Text block:
****************
Each time we invoke the chatbot, it starts fresh. It has no memory of our previous conversation. It’s possible to add memory, but that requires more programming.
result = chatbot.invoke([HumanMessage("What is friction?")])
print(result)
Bonus material#
Message History
Our current chatbot doesn’t keep track of the conversation history. This means that every question is answered with an empty context. We can add a message history to keep track of the conversation.
from langgraph.checkpoint.memory import MemorySaver
from langgraph.graph import START, MessagesState, StateGraph
# Define a new workflow
workflow = StateGraph(state_schema=MessagesState)
# Define the function that calls the model
def call_model(state: MessagesState):
prompt = prompt_template.invoke(state)
response = llm.invoke(prompt)
return {"messages": response}
# Define the (single) node in the graph
workflow.add_edge(START, "model")
workflow.add_node("model", call_model)
# Add memory
memory = MemorySaver()
app = workflow.compile(checkpointer=memory)
# We can have multiple conversations, called threads
config = {"configurable": {"thread_id": "abc123"}}
# Function to interact with the chatbot using memory
def chatbot_with_memory(user_message):
input_messages = [HumanMessage(user_message)]
output = app.invoke({"messages": input_messages}, config)
print(output["messages"][-1].content)
print()
# Example usage
chatbot_with_memory("Who are you?")
chatbot_with_memory("Tell me about your ideal boat?")
chatbot_with_memory("Tell me about your favorite mermaid?")
Exercises#
Exercise: Use a larger model
The model google/gemma-3-1b-it is a small model and will yield low accuracy on many tasks.
To get the benefit of the power of the GPU, we should use a larger model.
Change the code in the example above to use the model google/gemma-3-4b-it.
This model has 4 billion parameters.
Does this change the output?
Exercise: Change the model parameters
Continue using the model google/gemma-3-4b-it.
Try to change the temperature parameter, first to 0.9, then to 2.0 and 10.0.
For the temperature to have an effect, you must also set the parameter 'do_sample': True.
How does changing the temperature influence the output?
****************
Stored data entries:
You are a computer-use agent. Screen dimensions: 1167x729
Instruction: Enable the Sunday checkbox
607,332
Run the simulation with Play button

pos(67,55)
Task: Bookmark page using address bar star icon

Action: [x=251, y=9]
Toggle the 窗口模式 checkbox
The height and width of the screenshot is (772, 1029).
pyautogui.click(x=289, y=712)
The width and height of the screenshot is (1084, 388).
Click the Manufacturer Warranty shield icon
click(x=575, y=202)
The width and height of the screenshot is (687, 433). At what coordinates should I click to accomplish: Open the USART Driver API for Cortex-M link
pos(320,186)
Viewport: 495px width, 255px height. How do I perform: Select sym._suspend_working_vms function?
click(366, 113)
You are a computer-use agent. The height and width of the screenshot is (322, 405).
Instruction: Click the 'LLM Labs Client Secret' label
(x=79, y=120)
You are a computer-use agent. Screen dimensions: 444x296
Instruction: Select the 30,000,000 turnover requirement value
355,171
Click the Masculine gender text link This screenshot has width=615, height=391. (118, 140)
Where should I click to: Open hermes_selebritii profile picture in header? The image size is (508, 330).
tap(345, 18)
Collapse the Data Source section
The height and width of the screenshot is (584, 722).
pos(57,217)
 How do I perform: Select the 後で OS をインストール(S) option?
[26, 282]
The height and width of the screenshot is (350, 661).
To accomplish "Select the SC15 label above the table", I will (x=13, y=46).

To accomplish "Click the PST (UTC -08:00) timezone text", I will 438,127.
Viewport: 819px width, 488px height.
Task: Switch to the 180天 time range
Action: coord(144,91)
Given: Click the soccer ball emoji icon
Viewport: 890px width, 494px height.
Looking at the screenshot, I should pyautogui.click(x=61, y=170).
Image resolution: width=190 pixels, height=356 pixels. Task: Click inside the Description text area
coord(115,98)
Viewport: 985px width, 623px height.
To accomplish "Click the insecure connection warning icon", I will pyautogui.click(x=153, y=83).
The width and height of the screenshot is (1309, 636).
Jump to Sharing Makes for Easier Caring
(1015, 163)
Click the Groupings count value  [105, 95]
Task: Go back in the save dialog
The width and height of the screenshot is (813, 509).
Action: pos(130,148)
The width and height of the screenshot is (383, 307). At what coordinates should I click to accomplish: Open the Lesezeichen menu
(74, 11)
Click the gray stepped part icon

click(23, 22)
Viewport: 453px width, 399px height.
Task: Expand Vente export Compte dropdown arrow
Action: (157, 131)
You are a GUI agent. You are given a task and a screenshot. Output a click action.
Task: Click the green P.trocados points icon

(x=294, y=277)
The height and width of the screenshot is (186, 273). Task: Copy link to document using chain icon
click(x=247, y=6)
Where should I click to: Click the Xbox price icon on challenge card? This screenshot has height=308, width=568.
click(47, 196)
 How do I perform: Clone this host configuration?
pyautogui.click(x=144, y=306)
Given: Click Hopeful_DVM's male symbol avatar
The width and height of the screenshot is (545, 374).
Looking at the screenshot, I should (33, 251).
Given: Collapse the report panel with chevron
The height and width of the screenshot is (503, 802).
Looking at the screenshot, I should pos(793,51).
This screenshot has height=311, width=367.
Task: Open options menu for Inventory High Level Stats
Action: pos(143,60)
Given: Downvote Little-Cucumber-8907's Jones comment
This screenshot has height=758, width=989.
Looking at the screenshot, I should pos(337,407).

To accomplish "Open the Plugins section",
****************
Exercise details:
Can you reproduce the chatbot tutorial starting at "Each time we" and ending at "workflow = StateGraph(state_schema=MessagesState)", switching "empty context" to "blank context"? Rely only on the chatbot tutorial for this work, not the rows.

Reply to the task:
Each time we invoke the chatbot, it starts fresh. It has no memory of our previous conversation. It’s possible to add memory, but that requires more programming.
result = chatbot.invoke([HumanMessage("What is friction?")])
print(result)
Bonus material#
Message History
Our current chatbot doesn’t keep track of the conversation history. This means that every question is answered with an blank context. We can add a message history to keep track of the conversation.
from langgraph.checkpoint.memory import MemorySaver
from langgraph.graph import START, MessagesState, StateGraph
# Define a new workflow
workflow = StateGraph(state_schema=MessagesState)